Two chapters of my book Jesus Before the Gospels involve discussions of “distorted memories” – that is, recollections of events from Jesus life that appear not to represent what actually happened.  One of the chapters deals with events leading up to Jesus’ death (the most remembered part of his life), the other with his public ministry.  Just to give a taste of how I proceed in these chapters, I will excerpt here my discussion of the Triumphal Entry.  The discussion is a little long for a single post, so I will divide it into two.  Today’s post explains what the memory is (one many people still have today!); the next one will try to show why it is best seen as not being a “true” memory.


The Triumphal Entry

There seems to be no reason to doubt that Jesus spent the last week of his life in Jerusalem looking ahead to the celebration of the Passover feast.   Passover was by far the busiest time of the year in Jerusalem, when the city would swell many times its normal size as Jewish pilgrims from around the year would come to enjoy the feast in the capital city.   They would normally arrive a week early to prepare for the big day.

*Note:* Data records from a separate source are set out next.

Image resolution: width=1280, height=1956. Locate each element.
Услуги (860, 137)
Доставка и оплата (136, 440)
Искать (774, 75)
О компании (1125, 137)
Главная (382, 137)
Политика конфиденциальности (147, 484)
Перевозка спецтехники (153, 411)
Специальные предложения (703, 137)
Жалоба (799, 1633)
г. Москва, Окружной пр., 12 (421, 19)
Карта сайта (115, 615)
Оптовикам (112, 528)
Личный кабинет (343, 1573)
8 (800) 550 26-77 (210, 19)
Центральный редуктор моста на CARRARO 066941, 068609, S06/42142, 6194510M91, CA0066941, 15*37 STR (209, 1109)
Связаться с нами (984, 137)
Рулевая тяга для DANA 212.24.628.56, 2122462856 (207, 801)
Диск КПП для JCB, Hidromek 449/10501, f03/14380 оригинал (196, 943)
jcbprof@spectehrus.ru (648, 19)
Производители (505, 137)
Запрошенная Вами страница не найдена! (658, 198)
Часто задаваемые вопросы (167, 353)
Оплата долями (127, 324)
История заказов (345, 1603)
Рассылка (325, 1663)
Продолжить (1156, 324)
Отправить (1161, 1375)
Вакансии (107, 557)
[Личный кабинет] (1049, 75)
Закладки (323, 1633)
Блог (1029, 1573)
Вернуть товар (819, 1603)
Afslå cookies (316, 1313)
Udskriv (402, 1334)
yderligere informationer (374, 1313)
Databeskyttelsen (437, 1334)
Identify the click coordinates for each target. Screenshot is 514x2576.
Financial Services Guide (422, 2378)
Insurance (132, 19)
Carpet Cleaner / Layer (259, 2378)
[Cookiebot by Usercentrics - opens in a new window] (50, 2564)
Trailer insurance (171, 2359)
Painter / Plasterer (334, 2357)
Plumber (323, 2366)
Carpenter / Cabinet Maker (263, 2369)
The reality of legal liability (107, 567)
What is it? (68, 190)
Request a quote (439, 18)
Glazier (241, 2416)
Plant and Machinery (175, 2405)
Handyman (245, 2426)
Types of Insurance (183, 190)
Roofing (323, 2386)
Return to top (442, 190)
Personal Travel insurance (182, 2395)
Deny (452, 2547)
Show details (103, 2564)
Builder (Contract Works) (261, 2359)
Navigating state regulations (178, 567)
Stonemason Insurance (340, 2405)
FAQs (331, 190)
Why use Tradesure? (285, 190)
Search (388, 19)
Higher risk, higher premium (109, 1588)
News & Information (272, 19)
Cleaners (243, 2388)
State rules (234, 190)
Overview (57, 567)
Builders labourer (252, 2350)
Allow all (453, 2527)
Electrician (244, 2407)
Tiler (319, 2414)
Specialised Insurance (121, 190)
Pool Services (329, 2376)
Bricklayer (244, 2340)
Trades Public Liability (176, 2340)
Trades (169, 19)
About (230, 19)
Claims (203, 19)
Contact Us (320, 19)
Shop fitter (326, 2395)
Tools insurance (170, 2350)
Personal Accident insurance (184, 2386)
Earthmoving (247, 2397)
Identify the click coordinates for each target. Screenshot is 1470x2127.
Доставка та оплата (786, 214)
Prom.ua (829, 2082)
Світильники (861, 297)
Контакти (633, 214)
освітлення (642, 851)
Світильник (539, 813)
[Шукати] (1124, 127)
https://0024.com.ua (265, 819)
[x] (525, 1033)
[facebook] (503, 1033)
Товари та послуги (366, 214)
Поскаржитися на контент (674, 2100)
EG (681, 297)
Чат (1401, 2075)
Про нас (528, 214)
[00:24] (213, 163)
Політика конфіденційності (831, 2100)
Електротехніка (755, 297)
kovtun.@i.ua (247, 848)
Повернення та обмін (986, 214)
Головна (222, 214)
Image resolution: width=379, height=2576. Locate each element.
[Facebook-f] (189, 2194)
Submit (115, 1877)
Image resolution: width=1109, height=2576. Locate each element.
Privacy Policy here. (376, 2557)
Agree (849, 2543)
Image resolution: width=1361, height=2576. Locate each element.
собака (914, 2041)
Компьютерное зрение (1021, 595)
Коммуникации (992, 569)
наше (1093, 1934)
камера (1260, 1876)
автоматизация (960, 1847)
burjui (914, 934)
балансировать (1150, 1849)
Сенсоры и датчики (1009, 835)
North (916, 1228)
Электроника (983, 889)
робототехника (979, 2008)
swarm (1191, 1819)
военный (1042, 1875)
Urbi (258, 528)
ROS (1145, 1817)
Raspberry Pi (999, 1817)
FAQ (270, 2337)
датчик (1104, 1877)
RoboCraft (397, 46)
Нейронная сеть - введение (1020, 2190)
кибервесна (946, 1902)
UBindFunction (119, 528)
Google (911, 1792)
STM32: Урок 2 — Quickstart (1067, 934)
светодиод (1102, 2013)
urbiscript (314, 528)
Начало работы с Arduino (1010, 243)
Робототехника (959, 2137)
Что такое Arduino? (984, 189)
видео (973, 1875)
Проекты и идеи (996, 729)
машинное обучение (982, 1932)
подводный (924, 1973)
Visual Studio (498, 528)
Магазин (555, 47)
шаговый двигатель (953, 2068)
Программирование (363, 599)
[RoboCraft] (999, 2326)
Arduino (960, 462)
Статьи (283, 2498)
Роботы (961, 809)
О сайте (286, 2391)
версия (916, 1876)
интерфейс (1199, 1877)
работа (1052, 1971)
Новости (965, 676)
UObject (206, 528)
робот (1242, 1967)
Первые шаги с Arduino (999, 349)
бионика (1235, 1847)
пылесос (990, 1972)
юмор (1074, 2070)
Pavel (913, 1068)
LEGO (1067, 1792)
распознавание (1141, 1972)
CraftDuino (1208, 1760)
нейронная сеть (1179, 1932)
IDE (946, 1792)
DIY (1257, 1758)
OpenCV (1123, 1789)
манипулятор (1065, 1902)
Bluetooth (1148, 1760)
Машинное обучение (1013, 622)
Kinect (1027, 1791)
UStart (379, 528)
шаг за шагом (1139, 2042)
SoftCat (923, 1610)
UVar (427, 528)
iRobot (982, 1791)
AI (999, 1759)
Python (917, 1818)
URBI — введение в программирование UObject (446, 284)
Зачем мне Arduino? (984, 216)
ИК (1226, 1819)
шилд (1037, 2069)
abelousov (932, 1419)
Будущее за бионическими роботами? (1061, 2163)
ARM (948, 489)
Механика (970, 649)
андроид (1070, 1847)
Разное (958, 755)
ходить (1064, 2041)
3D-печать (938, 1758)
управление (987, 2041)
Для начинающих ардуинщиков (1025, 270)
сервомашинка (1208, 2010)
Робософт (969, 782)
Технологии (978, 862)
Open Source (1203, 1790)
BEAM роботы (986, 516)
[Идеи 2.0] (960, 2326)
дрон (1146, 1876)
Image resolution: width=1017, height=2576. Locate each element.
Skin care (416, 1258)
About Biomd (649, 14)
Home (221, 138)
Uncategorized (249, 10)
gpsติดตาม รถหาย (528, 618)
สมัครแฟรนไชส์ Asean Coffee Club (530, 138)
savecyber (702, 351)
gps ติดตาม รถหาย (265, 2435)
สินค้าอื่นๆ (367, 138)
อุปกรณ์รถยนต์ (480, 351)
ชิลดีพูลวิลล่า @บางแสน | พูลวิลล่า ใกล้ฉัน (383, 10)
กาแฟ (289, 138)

The festival was, and is, celebrated to commemorate the exodus of the children of Israel from their slavery in Egypt during the days of Moses, over a millennium before the birth of Jesus.   The historical basis for the feast is given in the book of Exodus.  There we are told that the people of Israel had been in Egypt for centuries and had been enslaved there.  God, though, heard their cries of despair and sent a great leader Moses, who through his miracle-working power brought the Israelites – well over a million of them – out from their slavery and eventually brought them to the Promised Land.[1]  Jewish people throughout the world have celebrated this great exodus event, in some respects the founding event for the people of Israel, once a year at Passover.  Since the festive meal in the days of Jesus was to involve eating a sacrificed lamb, the only place on earth to celebrate it properly was in Jerusalem, as it was only there, in the temple, that animal sacrifices could be made to God.   And so those who had the time and money to do so would come to Jerusalem for the feast.